> _Assigned task_
Please give back word for word the lines of the material below between the line containing "At what coordinates" and the line containing "Task: Click the", inclusive.

> _Provided data_
####################
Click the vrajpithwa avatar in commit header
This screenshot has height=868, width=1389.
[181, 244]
####################
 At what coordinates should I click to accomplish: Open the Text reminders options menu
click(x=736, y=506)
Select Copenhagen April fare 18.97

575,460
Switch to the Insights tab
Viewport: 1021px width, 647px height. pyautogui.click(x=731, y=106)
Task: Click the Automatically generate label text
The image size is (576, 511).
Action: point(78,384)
####################
> _Your solution_
 At what coordinates should I click to accomplish: Open the Text reminders options menu
click(x=736, y=506)
Select Copenhagen April fare 18.97

575,460
Switch to the Insights tab
Viewport: 1021px width, 647px height. pyautogui.click(x=731, y=106)
Task: Click the Automatically generate label text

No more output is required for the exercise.